The options we craved have become our oppressor. The knowledge of the world, along with its resulting empathy, pries our eyes open with fear and a sense of responsibility that we must do something. Something about Syria, something about Nicaragua, something about the latest devastating natural disaster. Our concern spread wide and not deep, we cannot do much that is meaningful, yet we feel compelled to assuage our guilt through faux activism and microscopic donations or tweets into the ether.

Now, because we can be anywhere and know anything, we are nowhere. And we know nothing. We do not know who to trust. All news might be fake news. And knowledge itself is relative.
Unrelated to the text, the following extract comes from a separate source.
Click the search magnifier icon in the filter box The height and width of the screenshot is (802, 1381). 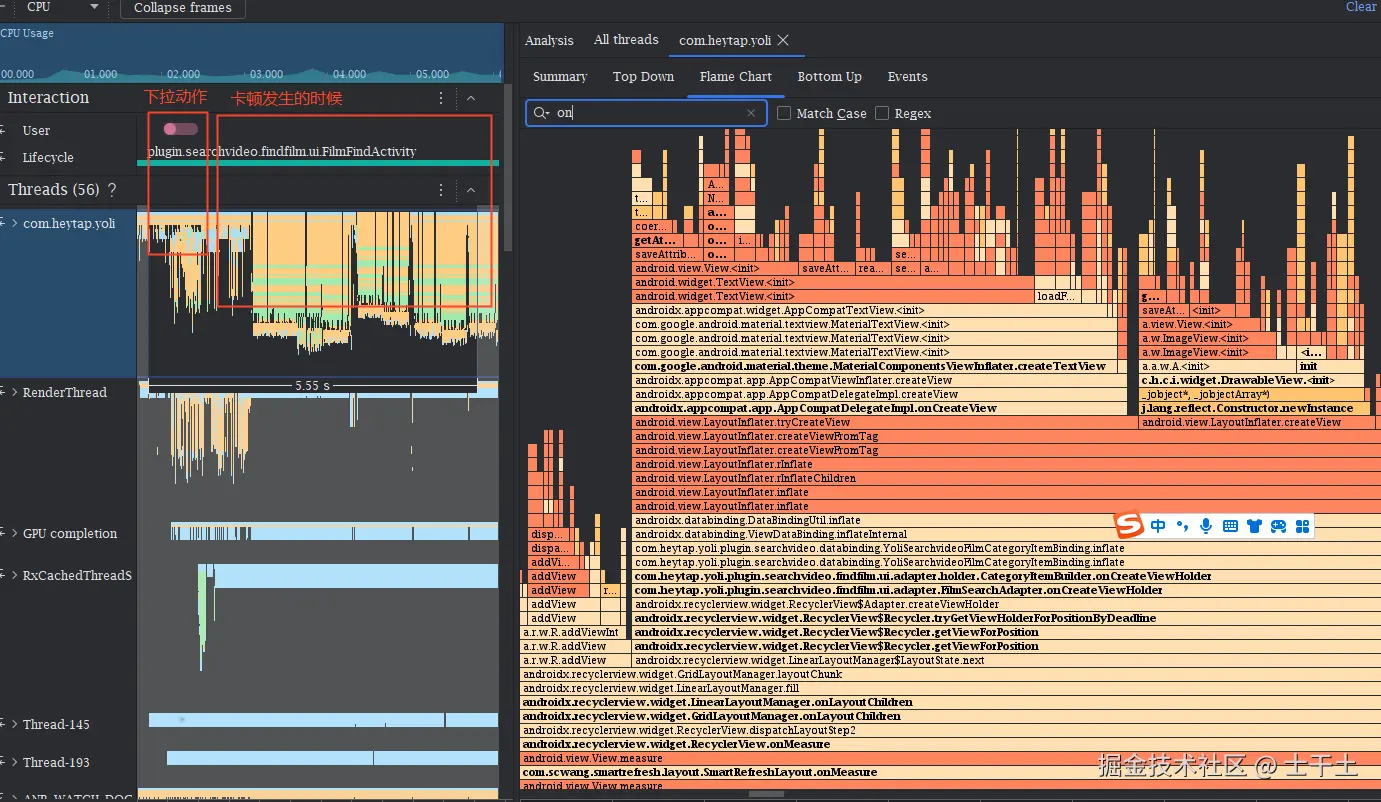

In some ways, returning to the 90’s is not a lack of imagination but a longing for a simpler time, a time when we were not distracted, tempted, entranced beyond our willpower. Before we held access to the world in our hands, a responsibility and burden far too great for any human soul to carry, we held books and newspapers in our hands. We were given the gift of attention, although we didn’t know it then. There were no pop-ups or message banners dropping into our window of attention, tempting us to switch and swipe back and forth, thousands of times a day.

What I saw in front of me was all there was. The gift of focus was mine to take for granted. And I did.
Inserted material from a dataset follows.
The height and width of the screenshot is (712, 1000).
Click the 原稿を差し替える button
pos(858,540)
I watch Friends, Seinfeld and Frasier to remember what life looked like before we differentiated between analog and digital. Because analog was simply what we called life.

Now, I buy books so I can hold them in my hands. I subscribe to the newspaper, tossed into my driveway daily at 4pm, because I want to offer myself fewer choices. I write with a pen in a journal because, although typing is faster, my brain needs to process my inner world as humans have for thousands of years: through the (actual) written word.

Like you, I watch these television shows to remember a humanity I am desperate not to forget, a life, a set of habits and the gift of focus and willpower I want to pass on to my children.

I don’t want The Algorithm to decide what I care about, think about, buy and sell, who I meet and who my friends are. I want to decide my own life, and the only way to do that is to set the phone down and look up, to look at my children and my husband, the coffee in my mug and the words on my page, and feel and see and smell the real world in front of me.

And chances are, if I can see it, hear it, touch it, it’s all that matters anyway.